§ **DIRECTIONS FOR THIS TASK**
Please format all the rows below as a JSON list of strings, one string per line, skipping blank lines and leaving out the pictures.
········
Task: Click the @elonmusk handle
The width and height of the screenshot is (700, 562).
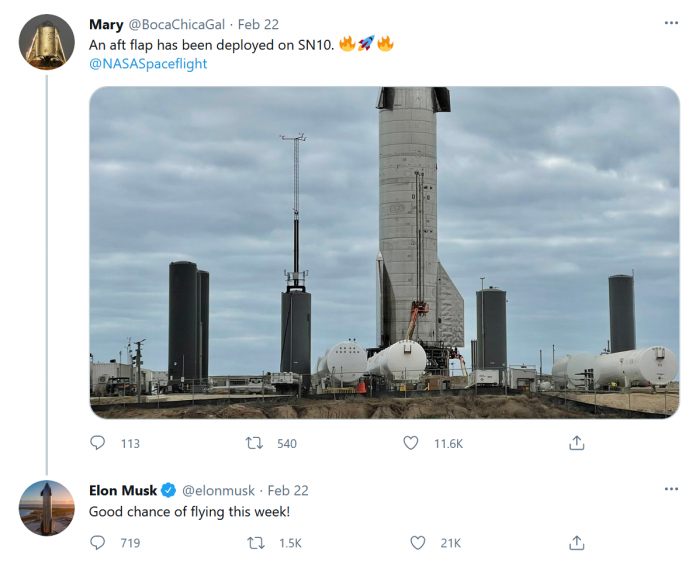Action: tap(217, 490)
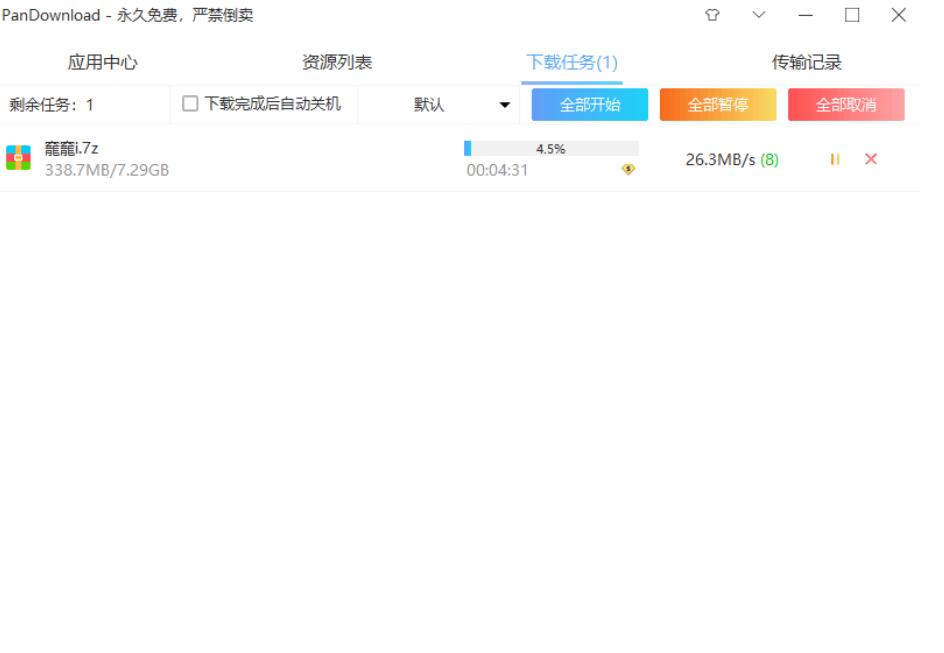The height and width of the screenshot is (653, 944).
Task: Click the 4.5% download progress bar
Action: point(551,149)
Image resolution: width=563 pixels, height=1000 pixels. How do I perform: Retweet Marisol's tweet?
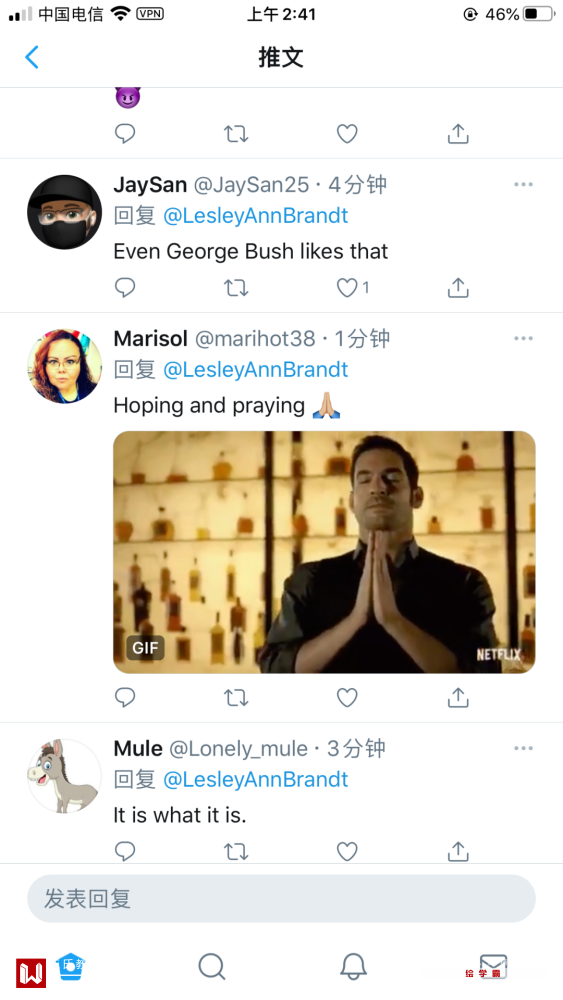(x=236, y=698)
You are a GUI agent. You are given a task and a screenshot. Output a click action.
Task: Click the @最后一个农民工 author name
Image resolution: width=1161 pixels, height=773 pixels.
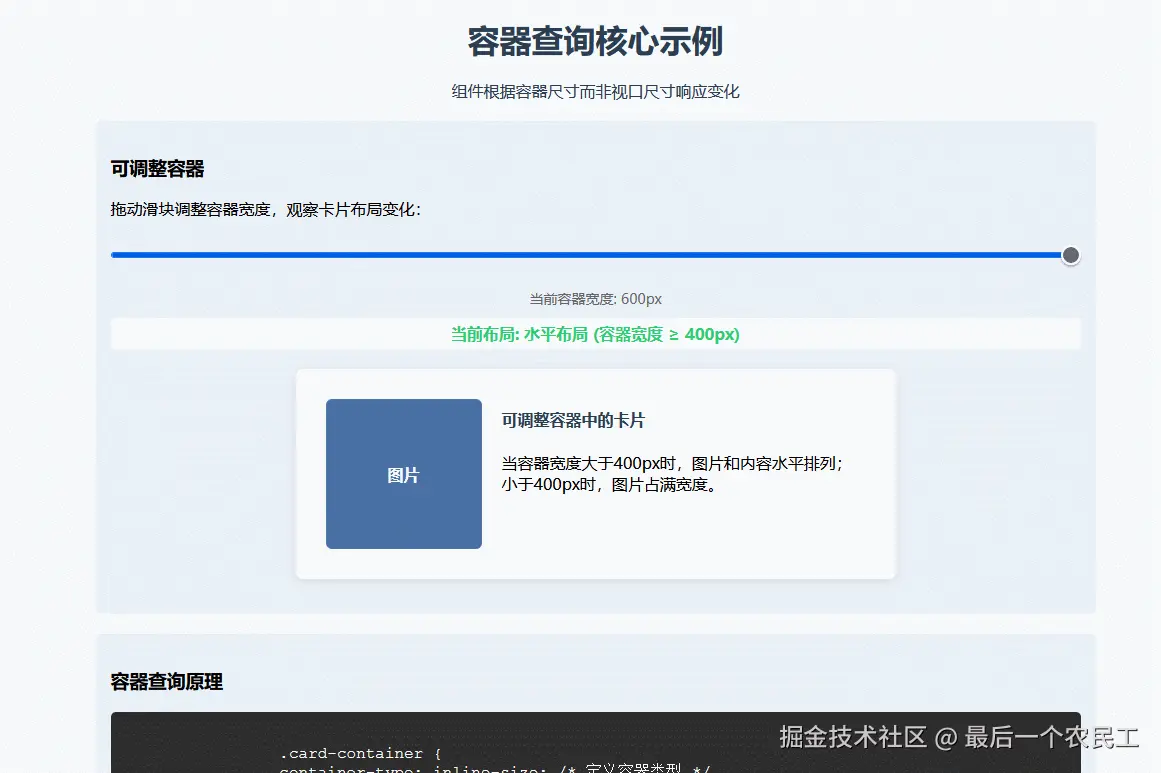coord(1040,738)
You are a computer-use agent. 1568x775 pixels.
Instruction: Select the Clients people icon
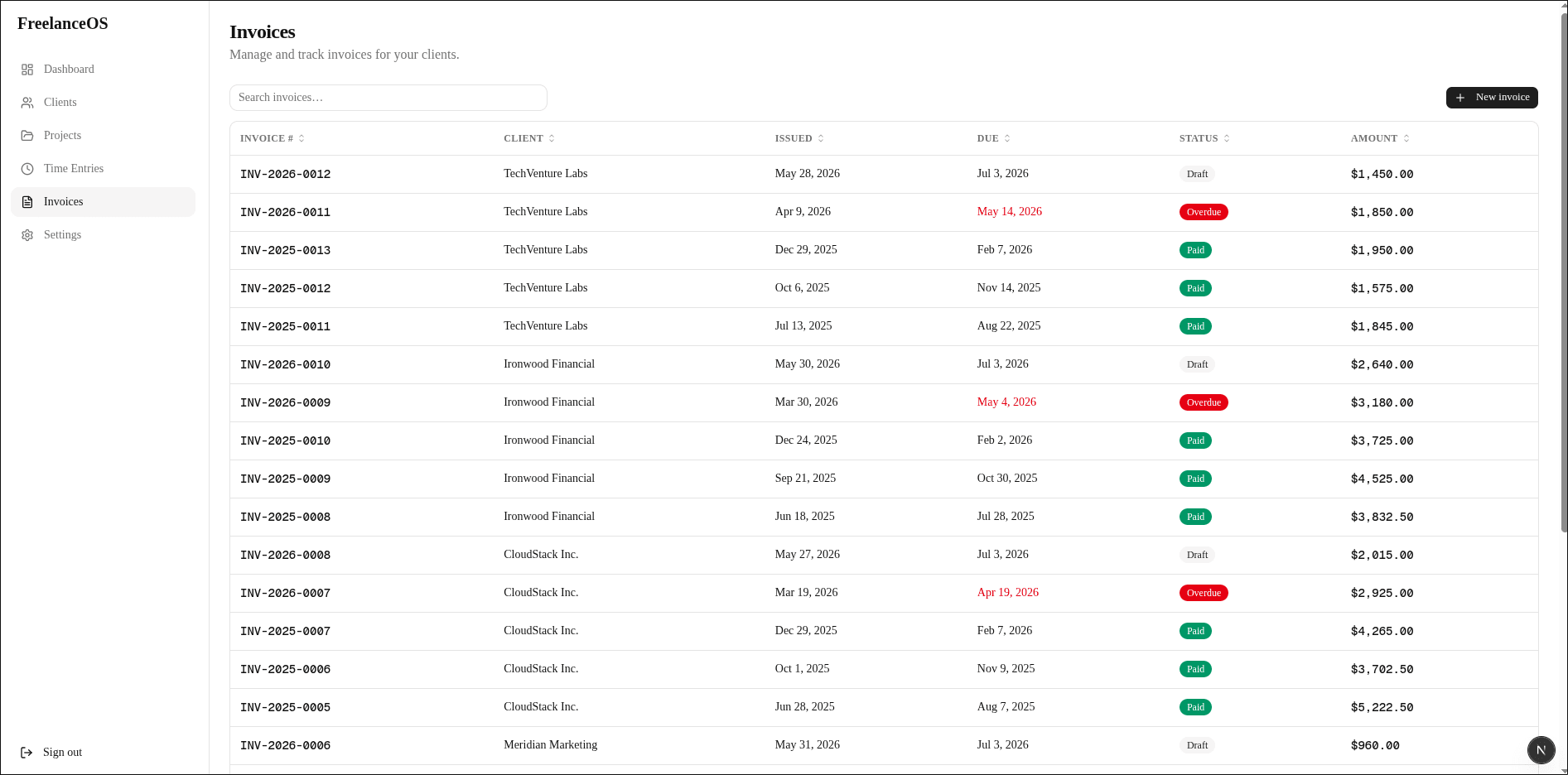pyautogui.click(x=27, y=103)
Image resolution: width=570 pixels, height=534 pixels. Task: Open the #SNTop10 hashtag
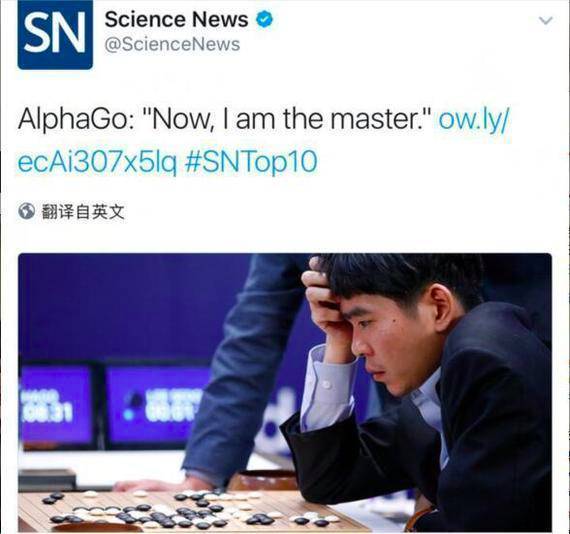pyautogui.click(x=251, y=162)
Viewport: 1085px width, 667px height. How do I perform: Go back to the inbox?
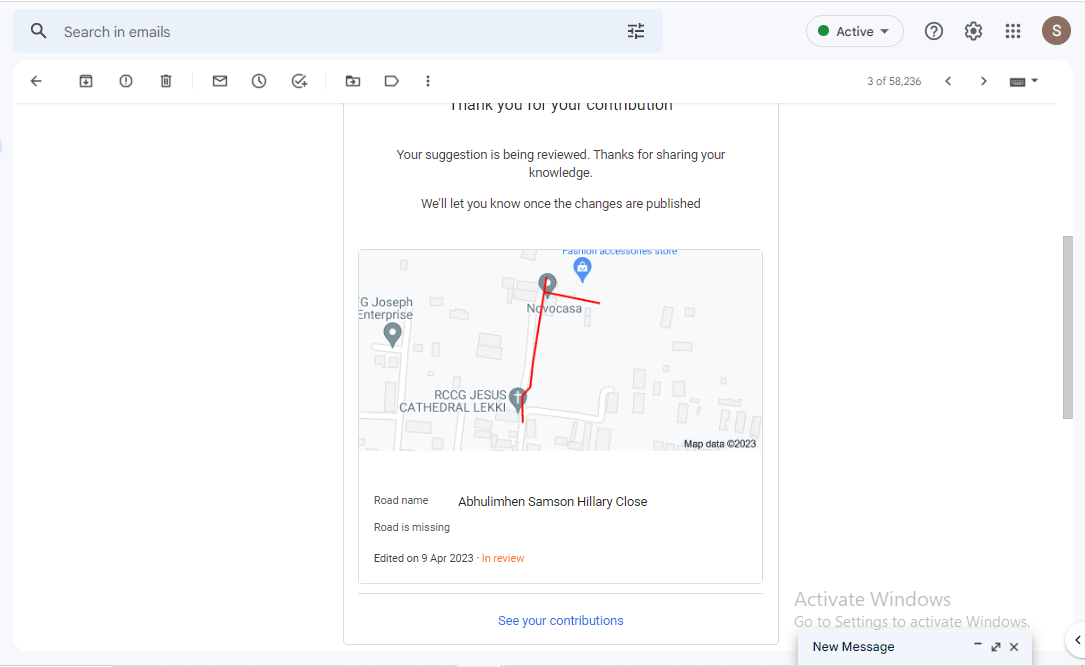point(36,81)
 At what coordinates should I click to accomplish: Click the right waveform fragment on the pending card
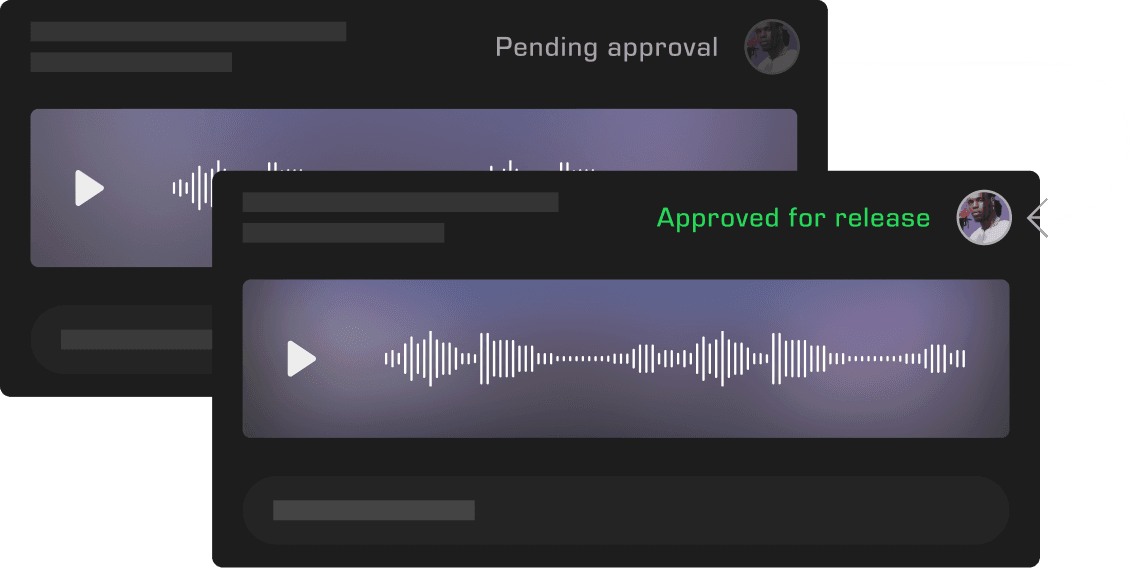[542, 167]
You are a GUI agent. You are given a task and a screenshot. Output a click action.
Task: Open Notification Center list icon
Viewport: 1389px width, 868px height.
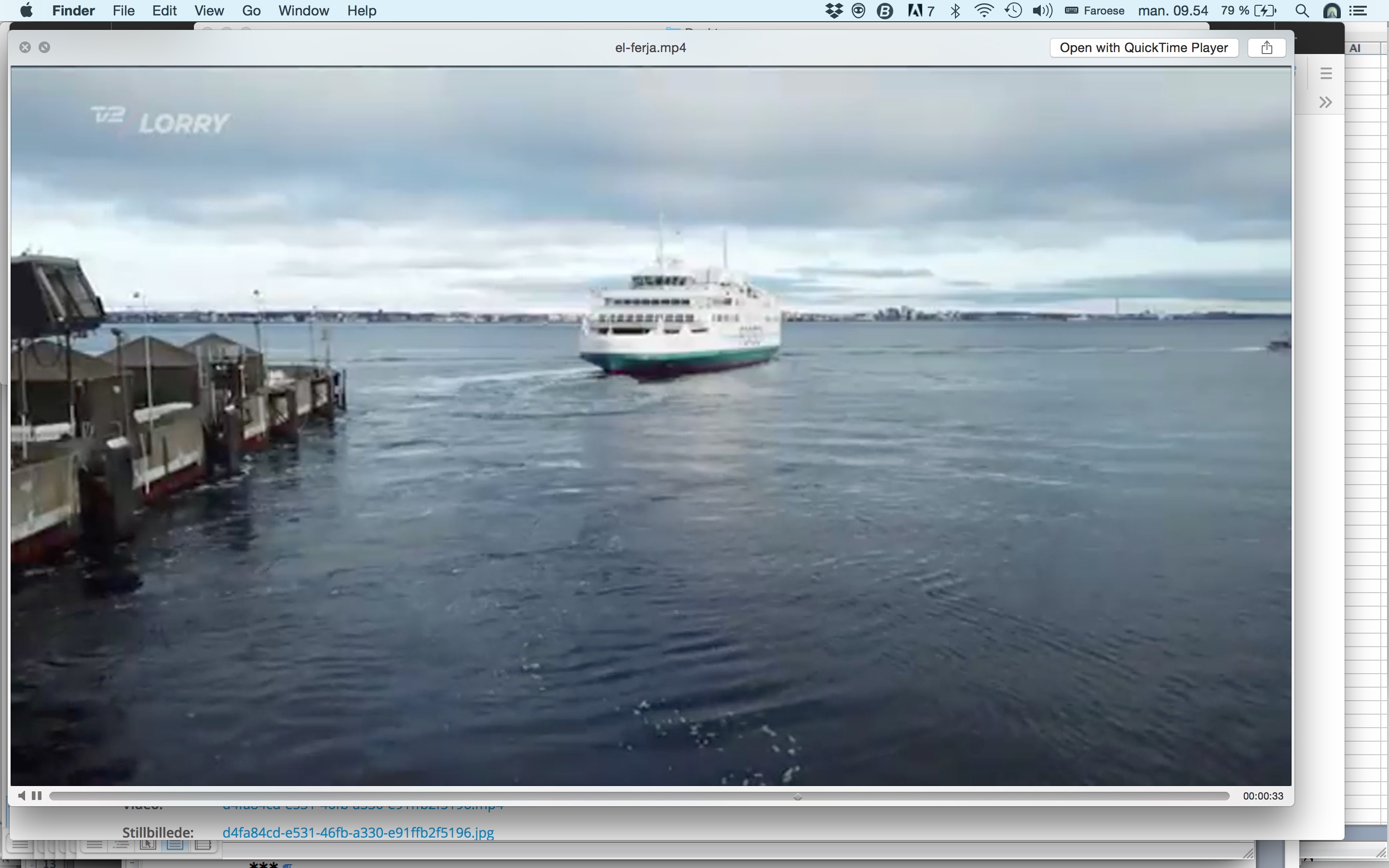[x=1358, y=11]
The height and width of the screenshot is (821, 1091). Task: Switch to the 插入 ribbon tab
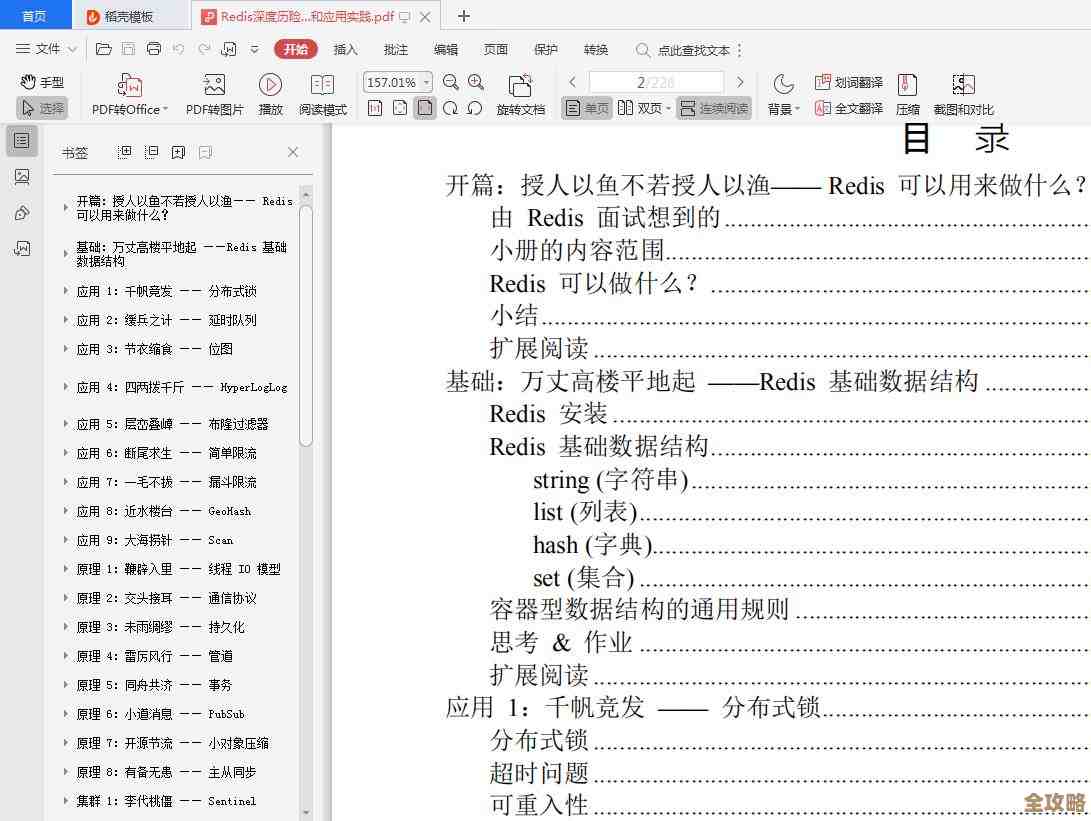344,49
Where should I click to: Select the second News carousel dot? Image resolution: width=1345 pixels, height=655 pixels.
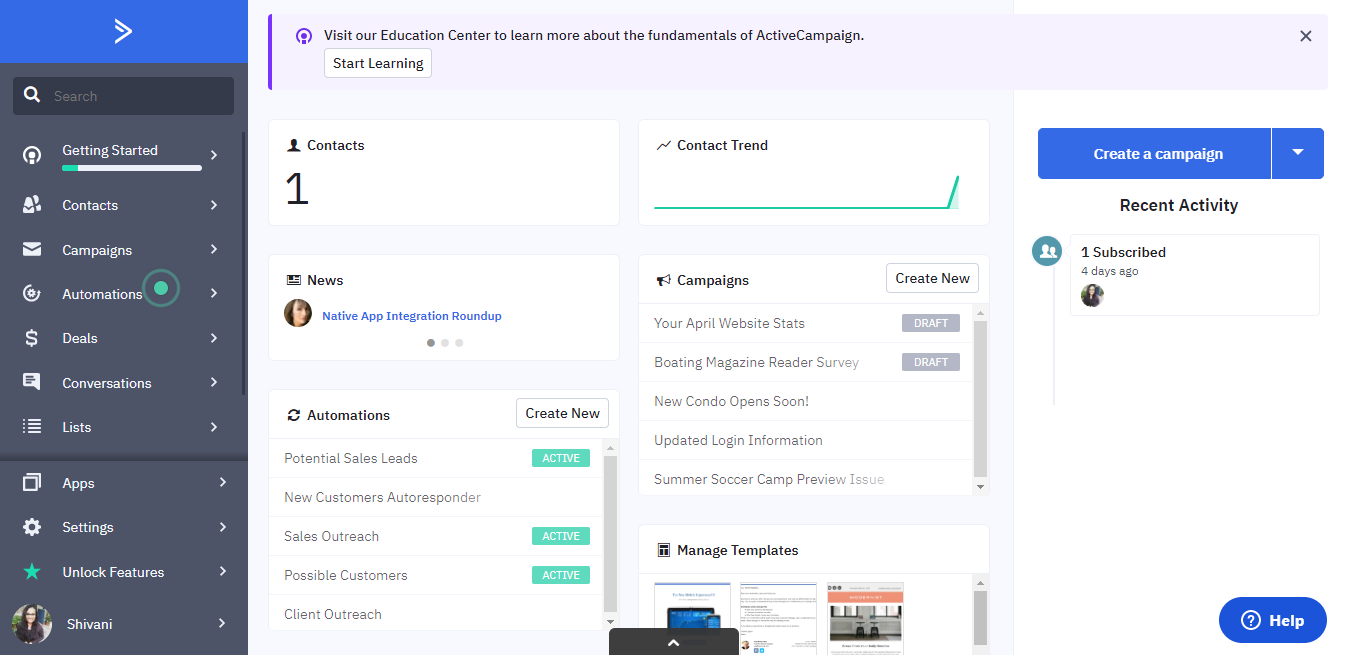[445, 343]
········
§ **FINISHED TASK**
[
  "Task: Click the @elonmusk handle",
  "The width and height of the screenshot is (700, 562).",
  "Action: tap(217, 490)",
  "The height and width of the screenshot is (653, 944).",
  "Task: Click the 4.5% download progress bar",
  "Action: point(551,149)",
  "Image resolution: width=563 pixels, height=1000 pixels. How do I perform: Retweet Marisol's tweet?",
  "(x=236, y=698)",
  "You are a GUI agent. You are given a task and a screenshot. Output a click action.",
  "Task: Click the @最后一个农民工 author name",
  "Image resolution: width=1161 pixels, height=773 pixels.",
  "coord(1040,738)",
  "You are a computer-use agent. 1568x775 pixels.",
  "Instruction: Select the Clients people icon",
  "pyautogui.click(x=27, y=103)",
  "Image resolution: width=570 pixels, height=534 pixels. Task: Open the #SNTop10 hashtag",
  "pyautogui.click(x=251, y=162)",
  "Viewport: 1085px width, 667px height. How do I perform: Go back to the inbox?",
  "point(36,81)",
  " At what coordinates should I click to accomplish: Click the right waveform fragment on the pending card",
  "[542, 167]",
  "You are a GUI agent. You are given a task and a screenshot. Output a click action.",
  "Task: Open Notification Center list icon",
  "Viewport: 1389px width, 868px height.",
  "[x=1358, y=11]",
  "The height and width of the screenshot is (821, 1091). Task: Switch to the 插入 ribbon tab",
  "344,49",
  "Where should I click to: Select the second News carousel dot? Image resolution: width=1345 pixels, height=655 pixels.",
  "[445, 343]"
]